PyTorch neural network parameters and tensor shapes

I am following this tutorial: https://pytorch.org/tutorials/beginner/blitz/neural_networks_tutorial.html

it’s quite nicely done, however I do not understand/see where you can know the expected image input size for the small network they have defined. They say that the images must be of size 32x32.

I know there is a formula (given in stanford CS231n ) that states that ((N-K)/strideLen) +1 = , where N is the (padded) input size and K is the 2D convolution kernel size (e.g. 3x3).

But that does not seem to help me deduce what I want.

How can I know the expect input size ? I would be happy if someone whats to go in more details for the example of this simple PyTorch conv nn.

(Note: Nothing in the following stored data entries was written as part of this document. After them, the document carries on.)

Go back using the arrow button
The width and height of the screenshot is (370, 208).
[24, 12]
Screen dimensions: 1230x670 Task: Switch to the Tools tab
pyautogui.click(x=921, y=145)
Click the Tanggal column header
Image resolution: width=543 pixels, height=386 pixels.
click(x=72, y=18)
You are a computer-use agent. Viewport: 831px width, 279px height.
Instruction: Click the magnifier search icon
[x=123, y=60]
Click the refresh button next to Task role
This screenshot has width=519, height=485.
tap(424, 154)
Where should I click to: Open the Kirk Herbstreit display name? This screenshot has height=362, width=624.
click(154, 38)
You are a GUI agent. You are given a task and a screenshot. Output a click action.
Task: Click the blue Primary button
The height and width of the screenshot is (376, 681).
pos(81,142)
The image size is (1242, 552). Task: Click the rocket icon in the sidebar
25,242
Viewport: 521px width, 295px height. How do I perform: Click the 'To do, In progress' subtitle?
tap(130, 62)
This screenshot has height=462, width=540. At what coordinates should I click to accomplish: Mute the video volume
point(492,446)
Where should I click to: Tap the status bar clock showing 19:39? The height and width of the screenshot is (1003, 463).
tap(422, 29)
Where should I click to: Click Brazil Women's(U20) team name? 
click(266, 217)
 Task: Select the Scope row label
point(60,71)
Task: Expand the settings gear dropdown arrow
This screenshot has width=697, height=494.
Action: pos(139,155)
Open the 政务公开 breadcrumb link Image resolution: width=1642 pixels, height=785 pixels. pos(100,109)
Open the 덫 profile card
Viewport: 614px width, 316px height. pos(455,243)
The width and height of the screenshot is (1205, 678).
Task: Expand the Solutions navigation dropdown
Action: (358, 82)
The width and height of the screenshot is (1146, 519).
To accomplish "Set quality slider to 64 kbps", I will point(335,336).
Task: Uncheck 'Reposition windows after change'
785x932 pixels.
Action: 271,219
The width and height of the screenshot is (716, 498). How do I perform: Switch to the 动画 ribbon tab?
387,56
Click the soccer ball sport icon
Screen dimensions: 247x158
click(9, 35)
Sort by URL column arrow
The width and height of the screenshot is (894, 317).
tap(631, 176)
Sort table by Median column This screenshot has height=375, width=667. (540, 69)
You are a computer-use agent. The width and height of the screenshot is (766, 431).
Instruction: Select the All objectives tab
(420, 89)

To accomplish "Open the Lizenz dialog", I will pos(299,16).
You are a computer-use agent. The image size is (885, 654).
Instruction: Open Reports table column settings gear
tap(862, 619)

(Please note that for sizes significanlty different that 32x32 the net outputs an error message. Also, I don’t understand why it accepts inputs like 30x30 and 31x31, e.g. this is accepted:

input = torch.randn(1, 1, 31, 31)
out = net(input)
print(out)

The code is:

import torch
import torch.nn as nn
import torch.nn.functional as F

class Net(nn.Module):

    def __init__(self):
        super(Net, self).__init__()
        # 1 input image channel, 6 output channels, 3x3 square convolution
        # kernel
        self.conv1 = nn.Conv2d(1, 6, 3)
        self.conv2 = nn.Conv2d(6, 16, 3)
        # an affine operation: y = Wx + b
        self.fc1 = nn.Linear(16 * 6 * 6, 120)  # 6*6 from image dimension
        self.fc2 = nn.Linear(120, 84)
        self.fc3 = nn.Linear(84, 10)

    def forward(self, x):
        # Max pooling over a (2, 2) window
        x = F.max_pool2d(F.relu(self.conv1(x)), (2, 2))
        # If the size is a square you can only specify a single number
        x = F.max_pool2d(F.relu(self.conv2(x)), 2)
        x = x.view(-1, self.num_flat_features(x))
        x = F.relu(self.fc1(x))
        x = F.relu(self.fc2(x))
        x = self.fc3(x)
        return x

    def num_flat_features(self, x):
        size = x.size()[1:]  # all dimensions except the batch dimension
        num_features = 1
        for s in size:
            num_features *= s
        return num_features


net = Net()
print(net)

It is not explained where from the shape (16 * 6 * 6, 120) comes from, for the linear layers, e.g. why 120 ?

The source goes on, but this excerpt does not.